> _What you will do_: Every line below that includes the word "agent" needs to be copied.

> _Data for analysis_:
*** Block opens ***

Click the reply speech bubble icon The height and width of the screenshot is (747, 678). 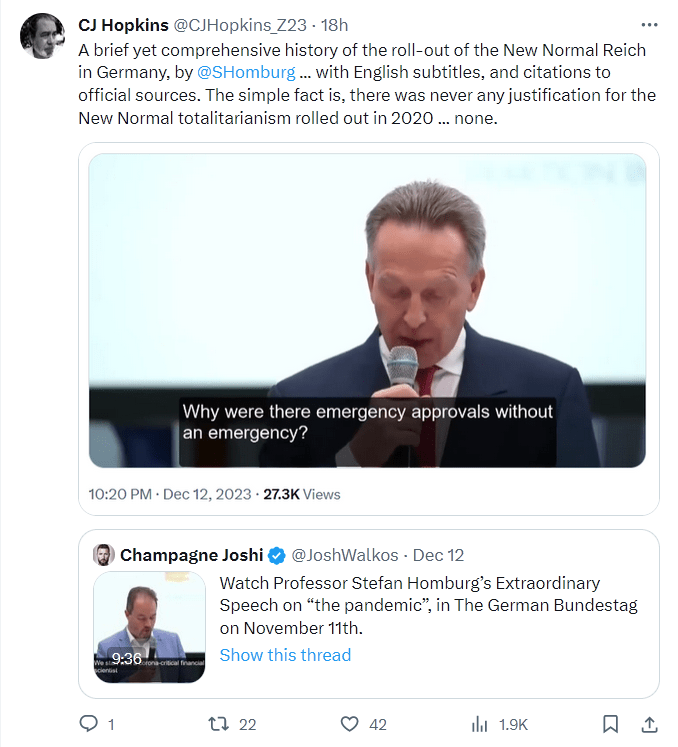tap(88, 723)
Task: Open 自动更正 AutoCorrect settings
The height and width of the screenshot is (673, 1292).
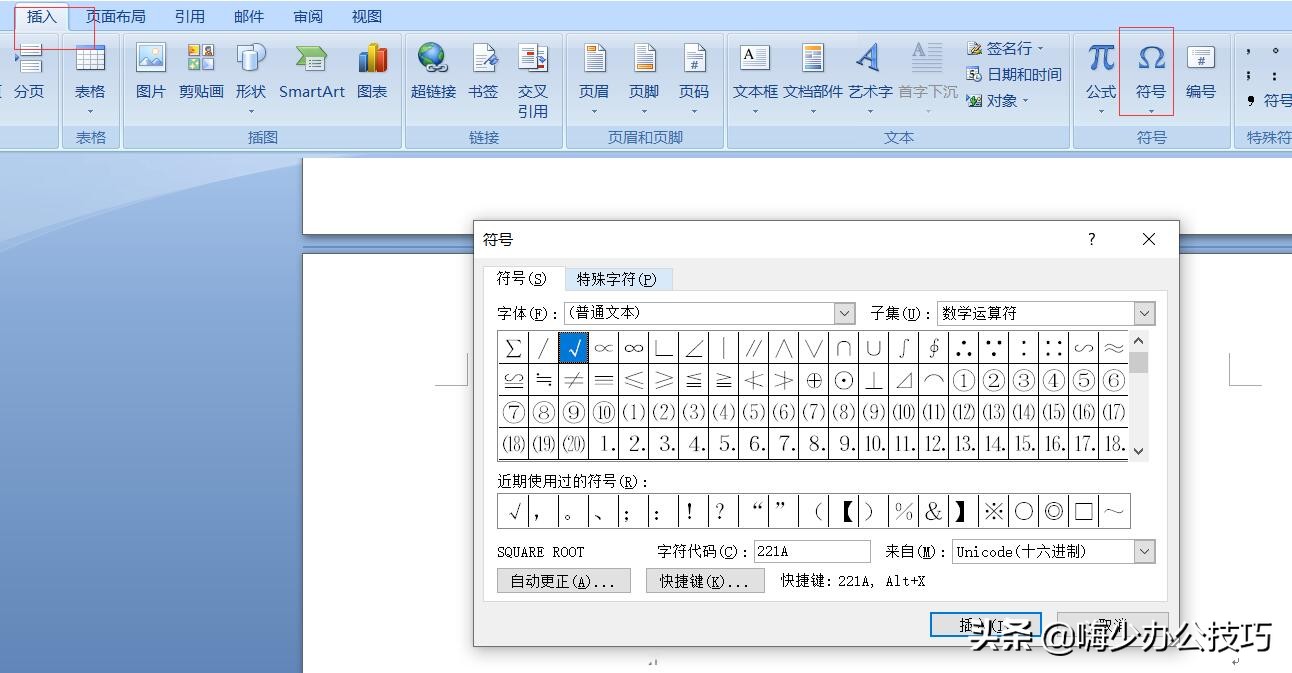Action: point(564,580)
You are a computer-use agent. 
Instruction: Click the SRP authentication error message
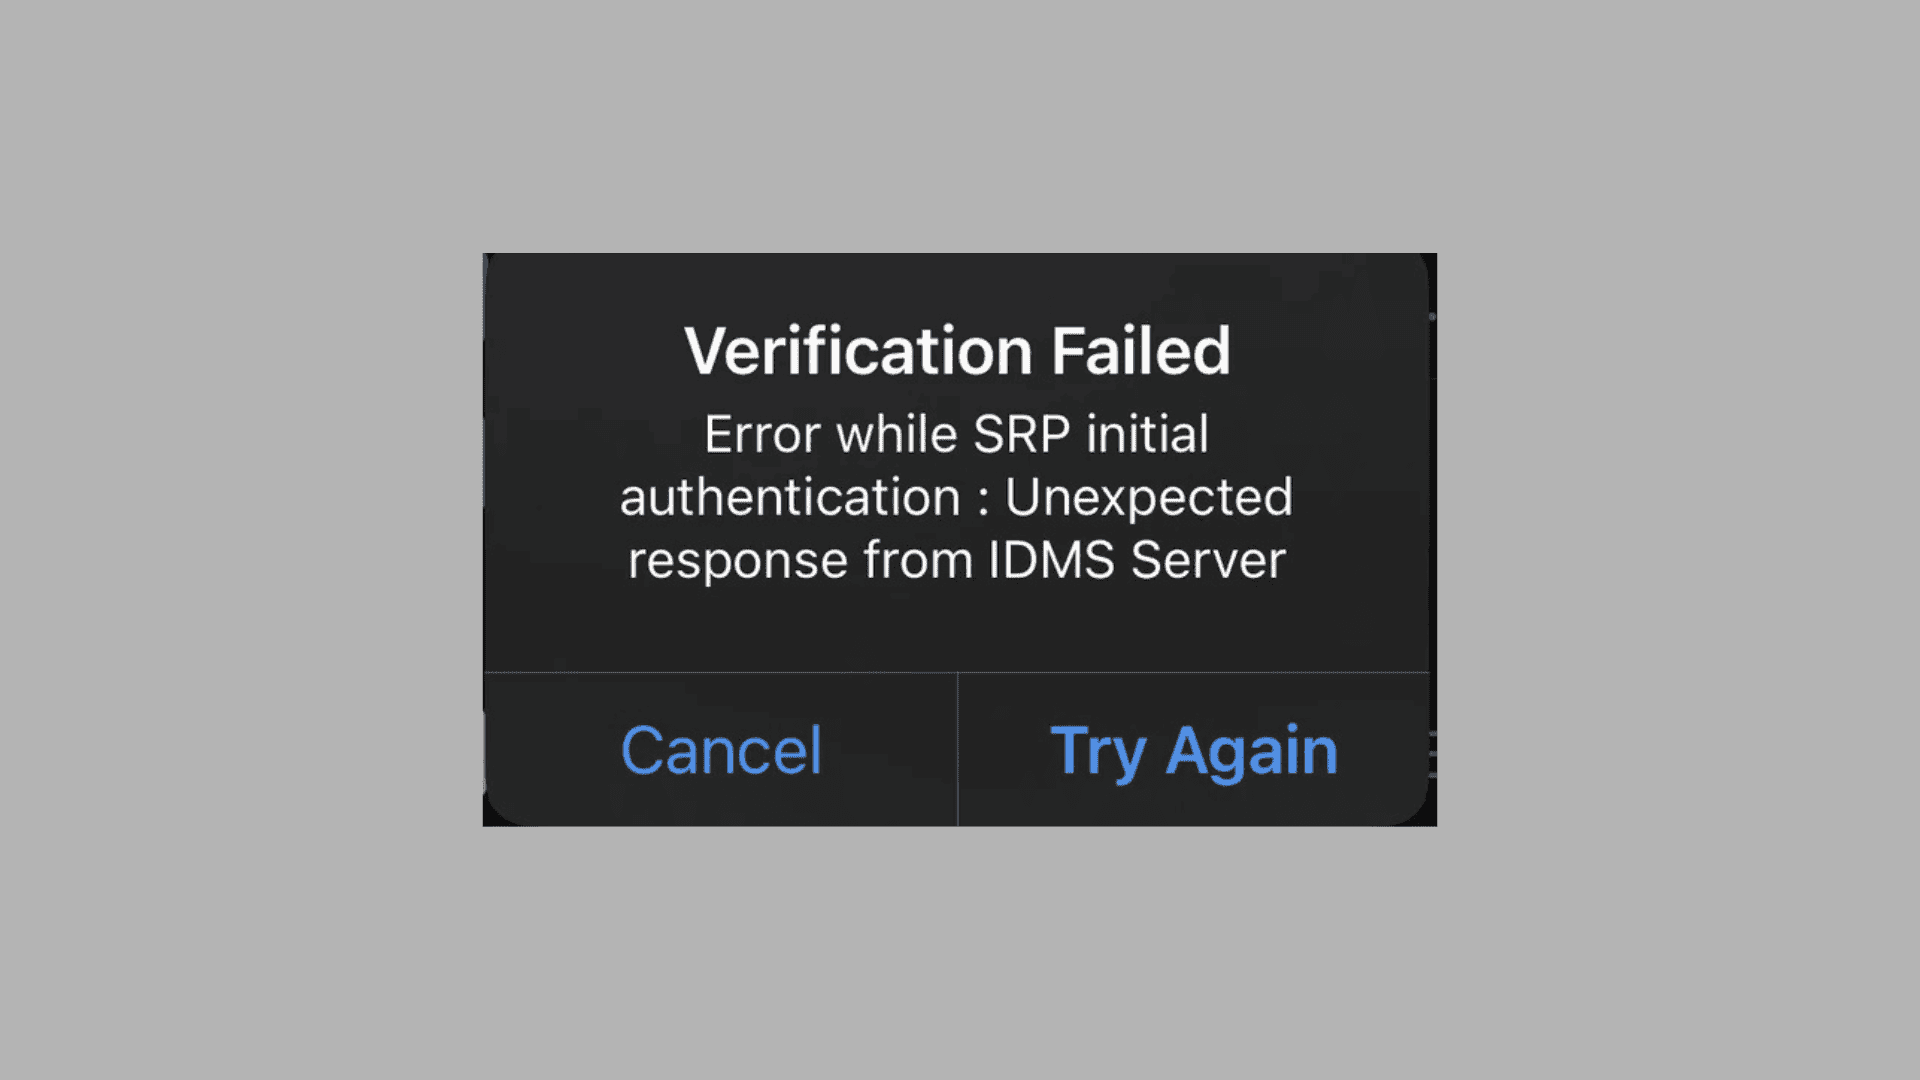pyautogui.click(x=956, y=497)
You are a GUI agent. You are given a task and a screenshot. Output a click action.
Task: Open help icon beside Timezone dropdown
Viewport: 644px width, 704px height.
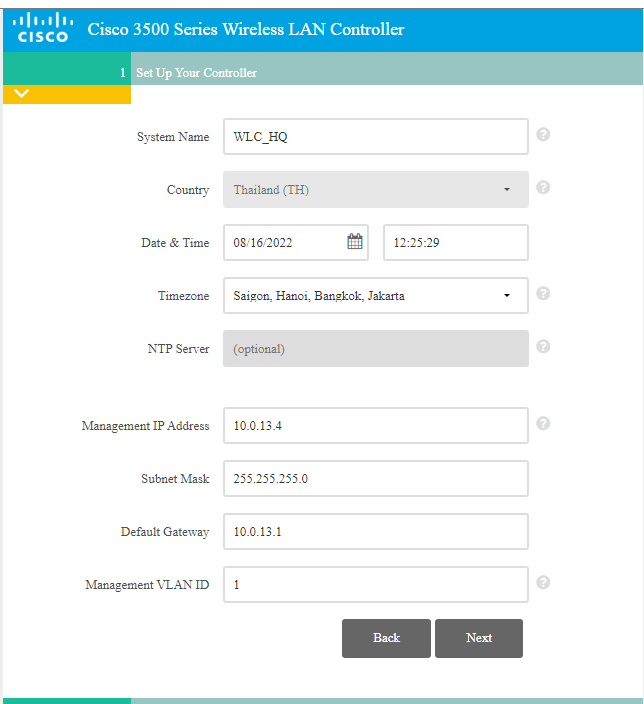[x=543, y=293]
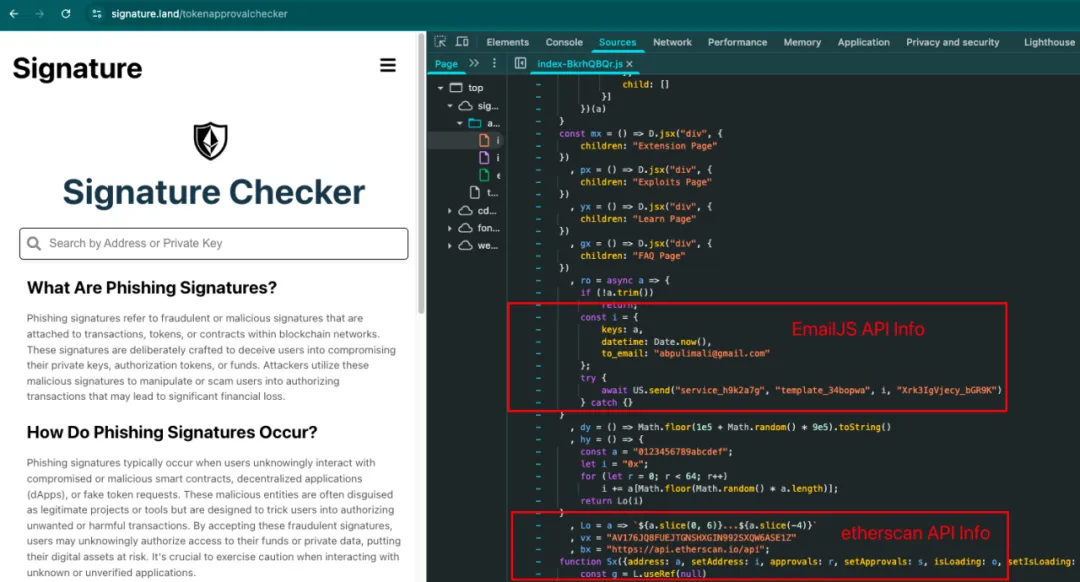Show more navigator tabs with double chevron
Screen dimensions: 1080x582
click(x=474, y=63)
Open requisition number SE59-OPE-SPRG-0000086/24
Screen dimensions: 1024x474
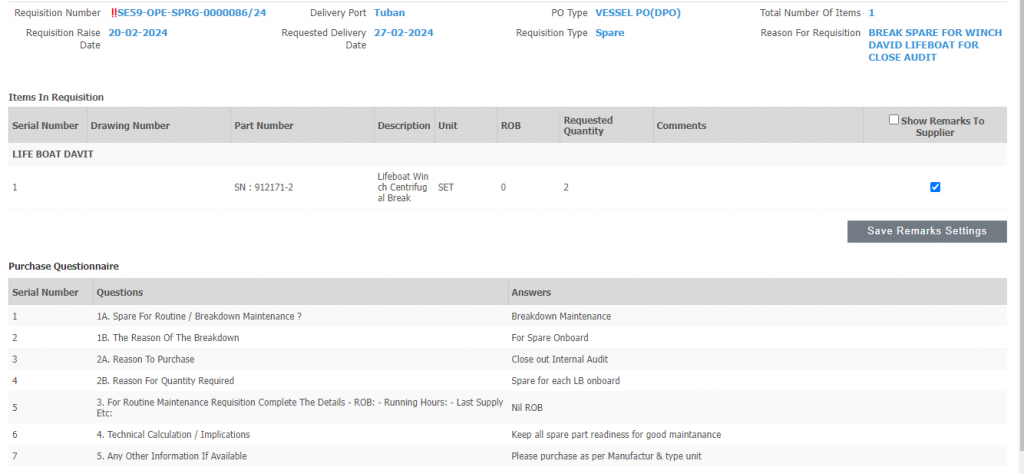click(x=192, y=13)
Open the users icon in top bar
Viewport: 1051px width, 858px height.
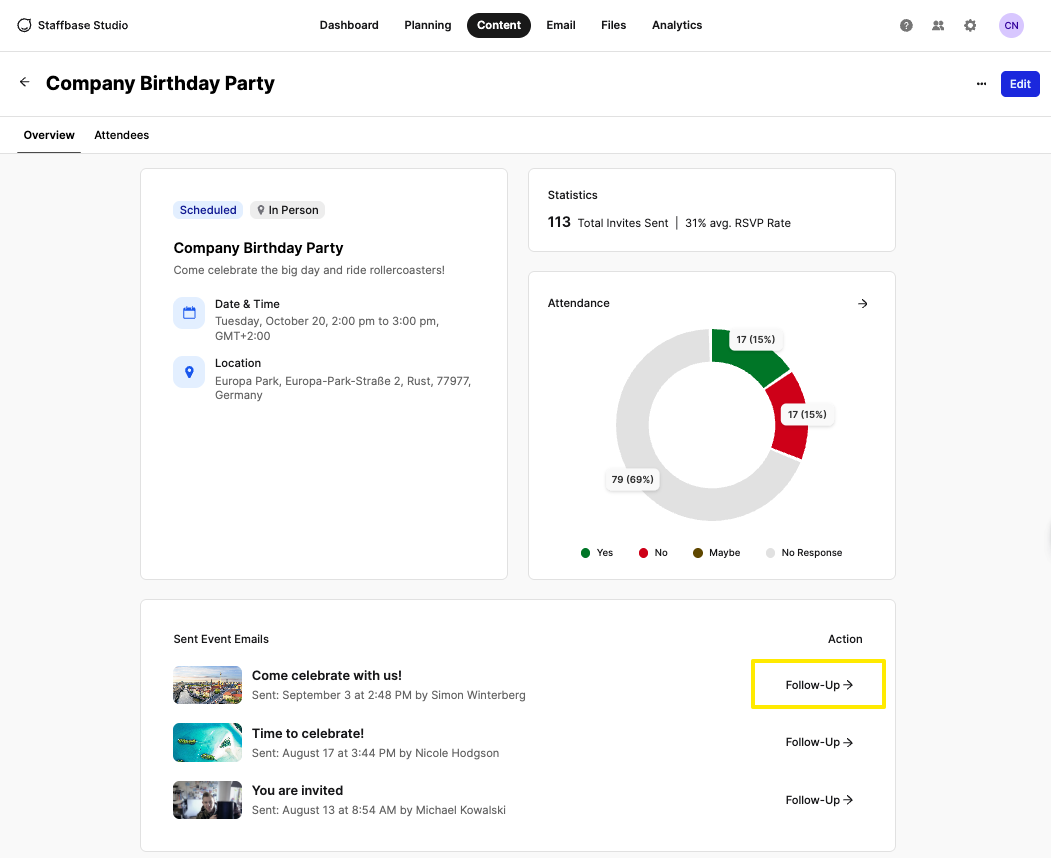point(938,25)

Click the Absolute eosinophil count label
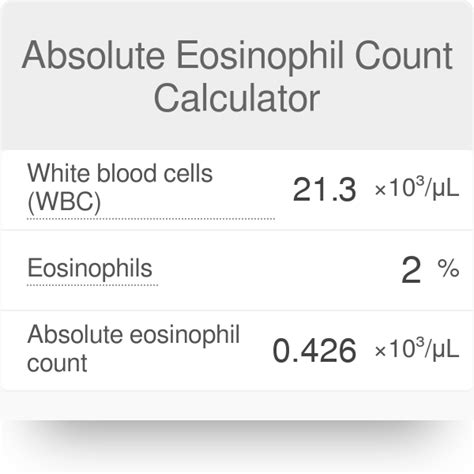[x=133, y=348]
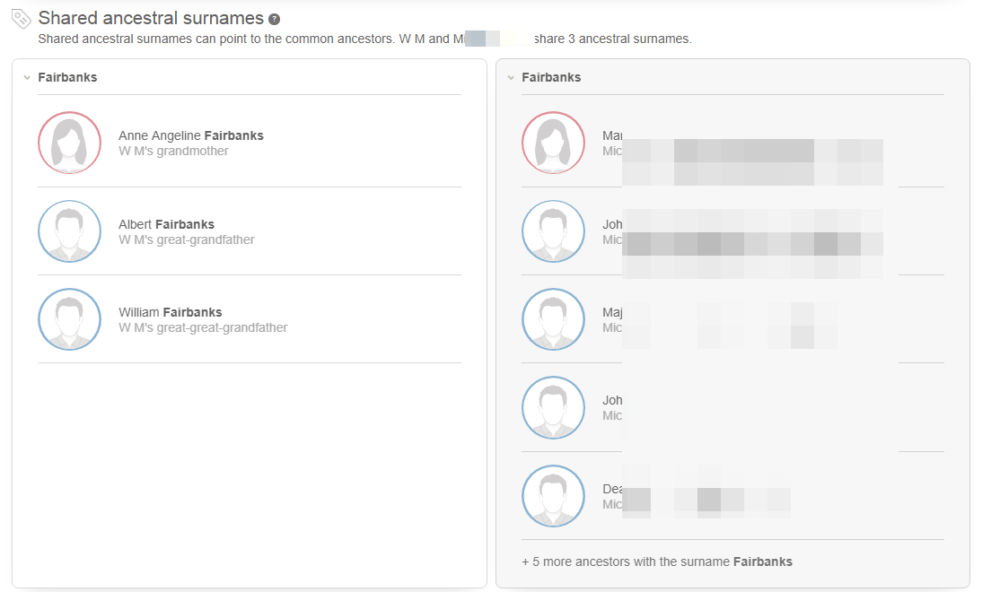Image resolution: width=1000 pixels, height=592 pixels.
Task: Click Anne Angeline Fairbanks's portrait avatar
Action: pos(69,143)

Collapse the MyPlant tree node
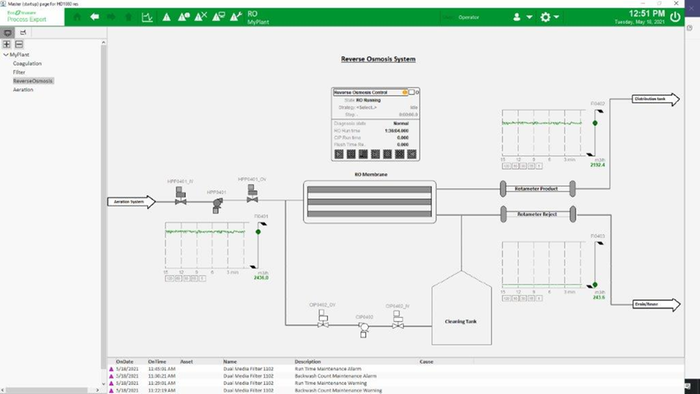tap(5, 54)
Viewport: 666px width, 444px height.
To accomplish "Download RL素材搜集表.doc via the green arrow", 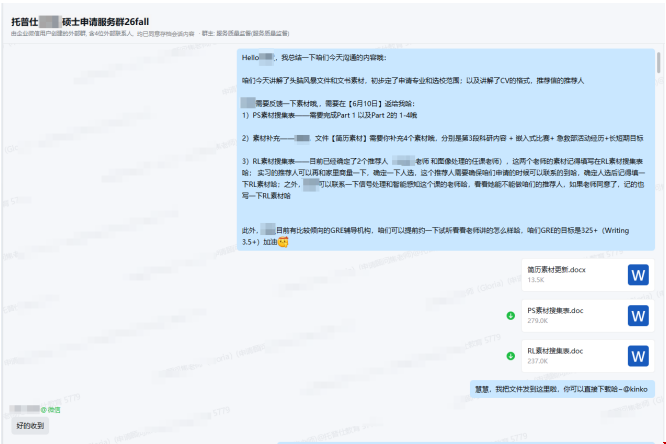I will [511, 356].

*** Block closes ***

> _Written response_:
You are a computer-use agent. 
You are a GUI agent. You are given a task and a screenshot. Output a click action.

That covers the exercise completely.